Raw Material Loss Reduction in Secondary Battery Manufacturing Process

The loss of raw materials in the secondary battery manufacturing process has become a serious issue across the industry. A major cathode material manufacturer reported that the poor performance of their factory's dust collectors was causing them to waste approximately $200,000 worth of expensive raw materials every month.

Predictive maintenance in the secondary battery manufacturing process has been significantly improved by utilizing dust monitors. This innovative approach makes it possible to minimize raw material losses and increase production efficiency.

The dust monitor continuously monitors dust leakage from the dust collector and provides real-time data, which provides the following benefits:

• Proactive maintenance: Instead of relying on traditional scheduled inspections, maintenance can be performed based on the actual condition of the equipment. This reduces unnecessary inspections and allows you to take the right action when it is really needed.
• Reduced operational costs: Predictive maintenance prevents unplanned downtime and extends the lifespan of equipment, a key factor in improving the overall cost-efficiency of the secondary battery manufacturing process.
• Preventing raw material loss: Dust monitors prevent the loss of raw materials by monitoring filter degradation and wear trends. This is especially important in the production of expensive secondary battery cathode materials.
• Environmental protection : Early detection of dust leaks prevents air emissions and ensures compliance with environmental regulations.

In one real-world case, a metal processing manufacturer in the Netherlands installed a remote monitoring system called GoldLink Connect on eight Camfil MF-U dust collection systems. The system enabled them to analyse real-time performance data on a user-friendly dashboard and make adjustments if necessary.

The dust monitor is relatively easy to install and does not require any special knowledge or complicated adjustments. This is expected to promote the adoption of predictive maintenance throughout the secondary battery manufacturing industry, improving productivity and reducing the environmental impact.

 

The closed-loop recycling system is an innovative approach that could significantly improve sustainability in the secondary battery industry. It involves dismantling used batteries and reusing their raw materials in the production of new batteries, minimizing resource waste. Key benefits include:

• Reduce demand for mining raw materials by about 25% and reduce CO2 emissions from secondary batteries
• Conserve valuable resources and reduce negative impacts on the environment
• Reduce battery manufacturing costs and improve industrial economics
• Reduce reliance on politically unstable regions and improve supply chain stability

Major companies such as BMW and BASF have already adopted this system, and it is scheduled to be rolled out in North America by 2026, raising hopes that closed-loop recycling will become widespread throughout the secondary battery industry.

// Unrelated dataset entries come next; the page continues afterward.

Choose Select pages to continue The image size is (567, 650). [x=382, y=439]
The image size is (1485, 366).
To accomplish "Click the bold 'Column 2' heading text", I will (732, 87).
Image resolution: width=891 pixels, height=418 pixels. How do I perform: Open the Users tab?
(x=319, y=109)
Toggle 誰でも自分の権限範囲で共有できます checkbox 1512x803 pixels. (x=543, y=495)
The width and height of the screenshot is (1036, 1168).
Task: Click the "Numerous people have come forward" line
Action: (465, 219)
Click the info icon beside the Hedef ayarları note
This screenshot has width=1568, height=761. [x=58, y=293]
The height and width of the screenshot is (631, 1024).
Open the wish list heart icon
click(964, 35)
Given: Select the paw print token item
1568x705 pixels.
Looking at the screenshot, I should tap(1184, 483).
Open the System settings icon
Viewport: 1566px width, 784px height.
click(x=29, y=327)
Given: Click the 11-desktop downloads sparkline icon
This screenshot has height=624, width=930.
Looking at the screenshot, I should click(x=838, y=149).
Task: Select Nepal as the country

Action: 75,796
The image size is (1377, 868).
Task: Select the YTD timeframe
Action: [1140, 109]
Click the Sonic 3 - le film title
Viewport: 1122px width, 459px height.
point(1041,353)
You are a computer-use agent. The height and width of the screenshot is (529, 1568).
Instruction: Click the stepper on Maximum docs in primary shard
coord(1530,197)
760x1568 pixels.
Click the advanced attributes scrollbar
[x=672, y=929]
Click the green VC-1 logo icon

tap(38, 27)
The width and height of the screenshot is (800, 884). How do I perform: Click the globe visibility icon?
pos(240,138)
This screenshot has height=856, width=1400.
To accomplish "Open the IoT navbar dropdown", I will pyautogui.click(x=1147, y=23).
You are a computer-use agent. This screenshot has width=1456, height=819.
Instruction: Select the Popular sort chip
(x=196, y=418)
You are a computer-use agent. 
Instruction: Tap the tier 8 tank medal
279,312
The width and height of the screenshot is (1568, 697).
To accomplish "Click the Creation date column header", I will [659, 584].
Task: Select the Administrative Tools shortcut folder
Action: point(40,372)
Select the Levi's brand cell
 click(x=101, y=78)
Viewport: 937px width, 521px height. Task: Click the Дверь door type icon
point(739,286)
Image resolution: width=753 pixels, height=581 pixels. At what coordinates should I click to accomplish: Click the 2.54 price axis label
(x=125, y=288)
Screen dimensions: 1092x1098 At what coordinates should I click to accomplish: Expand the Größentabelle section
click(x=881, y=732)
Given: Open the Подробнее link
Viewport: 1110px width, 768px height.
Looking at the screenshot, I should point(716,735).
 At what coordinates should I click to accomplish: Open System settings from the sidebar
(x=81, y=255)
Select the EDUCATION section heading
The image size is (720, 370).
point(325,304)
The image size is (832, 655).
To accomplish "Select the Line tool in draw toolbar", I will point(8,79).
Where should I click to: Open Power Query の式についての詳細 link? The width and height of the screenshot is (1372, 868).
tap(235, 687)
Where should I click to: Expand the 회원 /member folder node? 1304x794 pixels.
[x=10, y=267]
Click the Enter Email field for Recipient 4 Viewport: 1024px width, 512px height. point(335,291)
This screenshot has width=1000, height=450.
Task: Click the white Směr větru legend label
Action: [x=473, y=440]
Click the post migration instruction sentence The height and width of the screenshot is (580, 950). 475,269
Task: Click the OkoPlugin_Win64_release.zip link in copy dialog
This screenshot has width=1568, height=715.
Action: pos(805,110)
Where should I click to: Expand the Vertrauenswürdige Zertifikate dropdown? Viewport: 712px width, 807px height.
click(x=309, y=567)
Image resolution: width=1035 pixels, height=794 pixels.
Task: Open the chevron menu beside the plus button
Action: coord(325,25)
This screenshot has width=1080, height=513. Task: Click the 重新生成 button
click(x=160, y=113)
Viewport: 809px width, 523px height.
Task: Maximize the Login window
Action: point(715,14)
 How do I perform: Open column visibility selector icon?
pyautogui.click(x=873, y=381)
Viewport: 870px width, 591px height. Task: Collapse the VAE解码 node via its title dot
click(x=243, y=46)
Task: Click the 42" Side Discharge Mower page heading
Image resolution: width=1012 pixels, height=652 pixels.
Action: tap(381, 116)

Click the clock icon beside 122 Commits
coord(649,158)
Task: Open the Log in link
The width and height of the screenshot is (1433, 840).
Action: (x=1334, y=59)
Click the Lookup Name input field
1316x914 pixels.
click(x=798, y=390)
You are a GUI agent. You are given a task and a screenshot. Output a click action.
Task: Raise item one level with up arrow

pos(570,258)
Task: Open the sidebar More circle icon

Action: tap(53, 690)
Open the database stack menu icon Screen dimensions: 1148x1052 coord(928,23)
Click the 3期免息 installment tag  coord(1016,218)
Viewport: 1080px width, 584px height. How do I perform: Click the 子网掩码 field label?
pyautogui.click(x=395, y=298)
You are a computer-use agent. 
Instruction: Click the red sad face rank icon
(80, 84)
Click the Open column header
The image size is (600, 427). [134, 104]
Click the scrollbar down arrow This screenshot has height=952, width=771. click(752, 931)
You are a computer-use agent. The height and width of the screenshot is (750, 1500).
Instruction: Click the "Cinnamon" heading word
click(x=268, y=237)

Lithium recovery by hydrometallurgy is an innovative method to efficiently extract valuable materials from spent lithium-ion batteries. This method offers the following advantages over conventional pyrometallurgy:

• Low energy consumption and 74% reduction in greenhouse gas emissions1
• Avoids harmful chemicals and uses 97% less water
• Metals such as lithium, nickel, cobalt, and manganese can be recovered with a purity of over 99%
• Metals are dissolved using an acidic solution and then separated and refined through selective chemical reactions, making it suitable for use with a wide range of battery types.

With widespread adoption of this technology, it is predicted that by 2040, 53% of global lithium demand could be met through recycling of used batteries. This represents a major step towards significantly improving the sustainability of the secondary battery industry and reducing its reliance on mining of raw materials.

Real-time dust data analysis is a key element in combating raw material losses in the secondary battery manufacturing process. Utilizing advanced data analysis techniques can provide the following benefits:

• Building predictive models: Time series and trend analysis can be used to forecast future dust concentrations so that proactive measures can be taken.
• Faster anomaly detection: By continuously monitoring real - time data and using statistical techniques to immediately detect deviations from normal ranges, loss of raw materials can be minimized.
• Comprehensive analysis through data integration: By integrating data from multiple sensors and combining it with information on environmental factors and production processes, the root causes of dust generation can be identified and effective countermeasures can be developed.

Utilizing these analytical techniques will make it possible to improve the efficiency of the secondary battery manufacturing process and reduce raw material waste, thereby contributing to improved productivity and reduced environmental impact.